For 80 years, a small tribal community in north-eastern Oklahoma was the center of federal lead and zinc mining. When mining operations ceased in the 1970s, the Quapaw Nation was left with 40 square miles of toxic soil and water and collapsing tunnels. The area was declared an EPA Superfund site in 1983, but contractors hired to clean up the waste left the site half cleared when federal money ran out; so the tribe took matters into their own hands. Earlier this month, The Guardian reported on how the Quapaw Nation became the first and only tribe in the United States to carry out a Superfund clean-up, restoring healthy soil to expand its agricultural operations.

Digging into Backlog

The Indian Health Service (IHS) is set to break ground next year on a brand new facility in Albuquerque, N.M. The construction marks the end to a 30-year wait for 60 aging health care facilities across Indian Country that were identified in 1993 as in need of replacement or repair. In February, HHS Secretary Robert F. Kennedy announced a $1 billion investment in tackling the three-decade-old backlog. While the investment is historic, it’s estimated that $8 billion is needed to adequately address all facilities on the 1993 list.

MMIP

The Utah state legislature is advancing a bill to address the systemic gaps that drive the Missing and Murdered Indigenous Peoples’ crisis by establishing a training program for law enforcement officers. The bill comes after a 2023 report that showed Native people represent 5% of the state’s murder victims, despite only making up 1.5% of its population.

Cancer

The University of Oklahoma’s Native Nations Center for Tribal Policy Research released a report examining how the IHS’s Purchased/Referred Care (PRC) program intersects with cancer screening, diagnosis, treatment and follow-up for eligible tribal citizens. Native people have disproportionately high rates of cancer mortality, which experts attribute to barriers in accessing diagnostic care and preventative screening.

“When someone is facing a cancer diagnosis, timing matters,” report author and tribal health care policy analyst Grace Fox (Seminole) said in a press release. “The Purchased/Referred Care program often serves as the bridge to specialty oncology services that aren’t available locally. Understanding that process – from referral to authorization to payment – can make a meaningful difference for patients and for tribal health systems.”

Sober Living Fraud Continues

Investigative reporter Jasmine Demers spoke with Phoenix radio station KJZZ about ongoing sober living home fraud targeting Native Americans three years after the scheme was uncovered.

Conferences and Symposiums

Early bird registration for the National Tribal Health Conference ends tomorrow, March 31. Held by the National Indian Health Board, the week-long conference brings together tribal advocates and leaders in behavioral and public health. Events include tribal listening and consultation sessions, hands-on training opportunities, plenary sessions, and workshops on Indian Health funding, the business of medicine, health equity, Indigenous determinants of health, Tribal public health, behavioral health, culture, environmental health, and climate change.

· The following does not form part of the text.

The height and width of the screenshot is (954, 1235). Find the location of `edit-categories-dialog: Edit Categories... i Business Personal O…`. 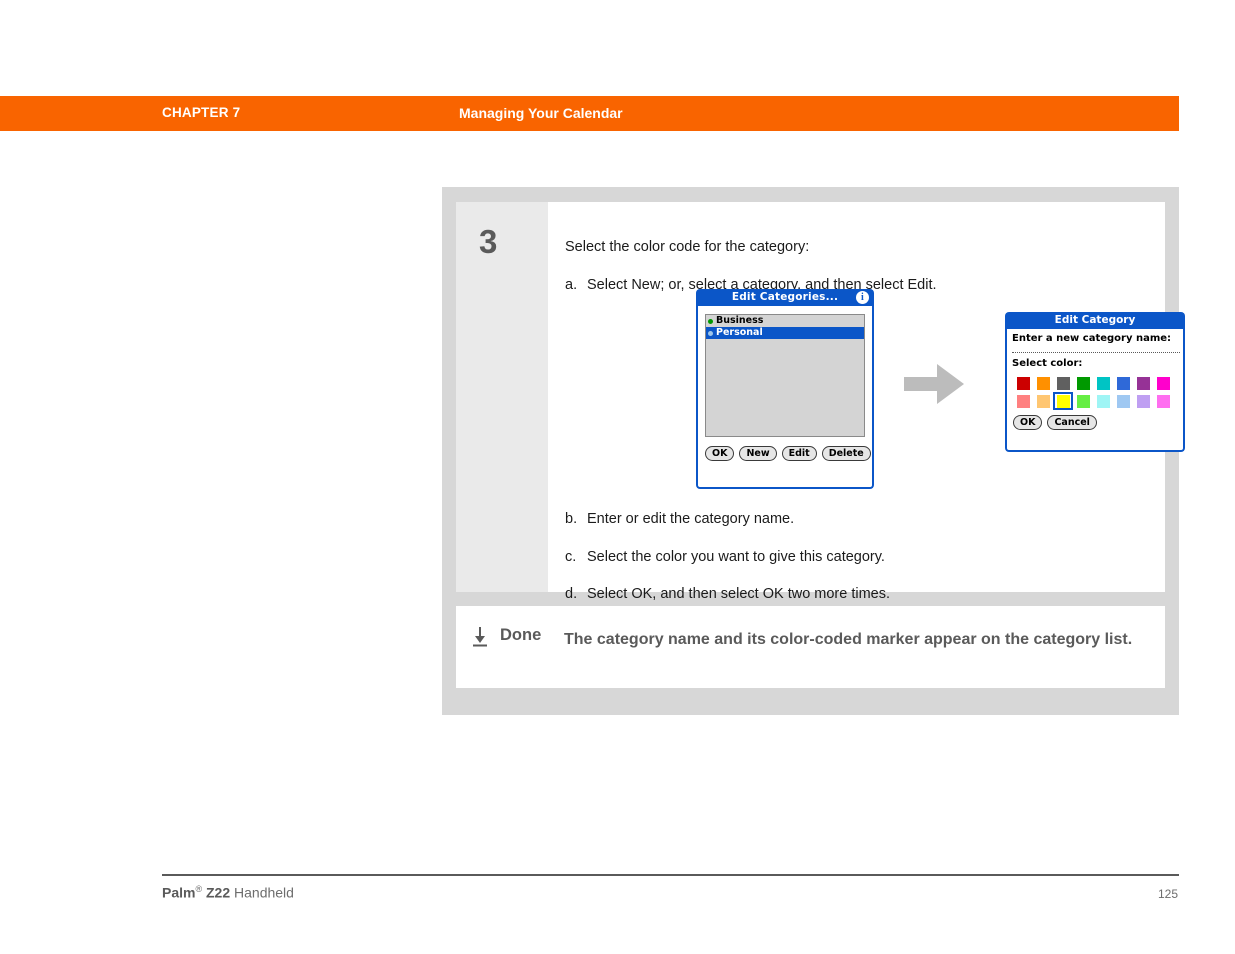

Tickets are now on sale for the National Community Health Aid Program Symposium, held on May 5th–7th in Billings, MT. Community health aides bridge the gaps between clinical care and rural access by providing care directly to tribal communities, including health screenings, education, chronic disease management, first aid and emergency care, and supporting maternal and child health initiatives. The symposium will share best practices, address regulatory and funding challenges, and examine partnerships across tribes and states. Registration is free.